(Description of the task) Retype the whole listing below precisely.

(Record excerpts)
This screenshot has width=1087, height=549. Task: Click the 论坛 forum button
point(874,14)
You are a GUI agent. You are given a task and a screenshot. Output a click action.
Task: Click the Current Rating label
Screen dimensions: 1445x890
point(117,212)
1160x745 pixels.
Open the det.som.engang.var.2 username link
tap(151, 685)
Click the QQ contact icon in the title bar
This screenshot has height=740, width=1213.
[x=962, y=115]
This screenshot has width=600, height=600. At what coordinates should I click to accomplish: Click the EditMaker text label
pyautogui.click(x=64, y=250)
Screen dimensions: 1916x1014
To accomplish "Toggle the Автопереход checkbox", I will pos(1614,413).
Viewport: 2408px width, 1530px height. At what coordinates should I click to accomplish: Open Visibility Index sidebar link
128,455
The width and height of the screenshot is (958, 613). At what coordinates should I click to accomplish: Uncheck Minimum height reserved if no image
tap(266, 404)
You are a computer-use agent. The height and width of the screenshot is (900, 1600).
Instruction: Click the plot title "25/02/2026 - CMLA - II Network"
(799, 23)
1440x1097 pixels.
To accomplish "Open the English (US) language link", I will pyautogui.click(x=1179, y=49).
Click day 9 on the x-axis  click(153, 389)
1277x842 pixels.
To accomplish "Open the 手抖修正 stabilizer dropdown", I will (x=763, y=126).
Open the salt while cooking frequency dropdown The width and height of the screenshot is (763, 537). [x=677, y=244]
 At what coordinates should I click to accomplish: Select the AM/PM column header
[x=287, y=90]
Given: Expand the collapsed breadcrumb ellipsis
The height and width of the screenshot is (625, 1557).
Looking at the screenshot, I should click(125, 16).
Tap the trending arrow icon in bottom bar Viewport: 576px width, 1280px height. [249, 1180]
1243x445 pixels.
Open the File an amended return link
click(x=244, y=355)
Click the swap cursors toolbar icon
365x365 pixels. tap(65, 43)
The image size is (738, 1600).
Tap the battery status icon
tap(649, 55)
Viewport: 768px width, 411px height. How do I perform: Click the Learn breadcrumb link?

(Answer for the task)
This screenshot has width=1087, height=549. Task: Click the 论坛 forum button
point(874,14)
You are a GUI agent. You are given a task and a screenshot. Output a click action.
Task: Click the Current Rating label
Screen dimensions: 1445x890
point(117,212)
1160x745 pixels.
Open the det.som.engang.var.2 username link
tap(151, 685)
Click the QQ contact icon in the title bar
This screenshot has height=740, width=1213.
[x=962, y=115]
This screenshot has width=600, height=600. At what coordinates should I click to accomplish: Click the EditMaker text label
pyautogui.click(x=64, y=250)
Screen dimensions: 1916x1014
To accomplish "Toggle the Автопереход checkbox", I will pos(1614,413).
Viewport: 2408px width, 1530px height. At what coordinates should I click to accomplish: Open Visibility Index sidebar link
128,455
The width and height of the screenshot is (958, 613). At what coordinates should I click to accomplish: Uncheck Minimum height reserved if no image
tap(266, 404)
You are a computer-use agent. The height and width of the screenshot is (900, 1600).
Instruction: Click the plot title "25/02/2026 - CMLA - II Network"
(799, 23)
1440x1097 pixels.
To accomplish "Open the English (US) language link", I will pyautogui.click(x=1179, y=49).
Click day 9 on the x-axis  click(153, 389)
1277x842 pixels.
To accomplish "Open the 手抖修正 stabilizer dropdown", I will (x=763, y=126).
Open the salt while cooking frequency dropdown The width and height of the screenshot is (763, 537). [x=677, y=244]
 At what coordinates should I click to accomplish: Select the AM/PM column header
[x=287, y=90]
Given: Expand the collapsed breadcrumb ellipsis
The height and width of the screenshot is (625, 1557).
Looking at the screenshot, I should click(125, 16).
Tap the trending arrow icon in bottom bar Viewport: 576px width, 1280px height. [249, 1180]
1243x445 pixels.
Open the File an amended return link
click(x=244, y=355)
Click the swap cursors toolbar icon
365x365 pixels. tap(65, 43)
The image size is (738, 1600).
Tap the battery status icon
tap(649, 55)
Viewport: 768px width, 411px height. How do I perform: Click the Learn breadcrumb link?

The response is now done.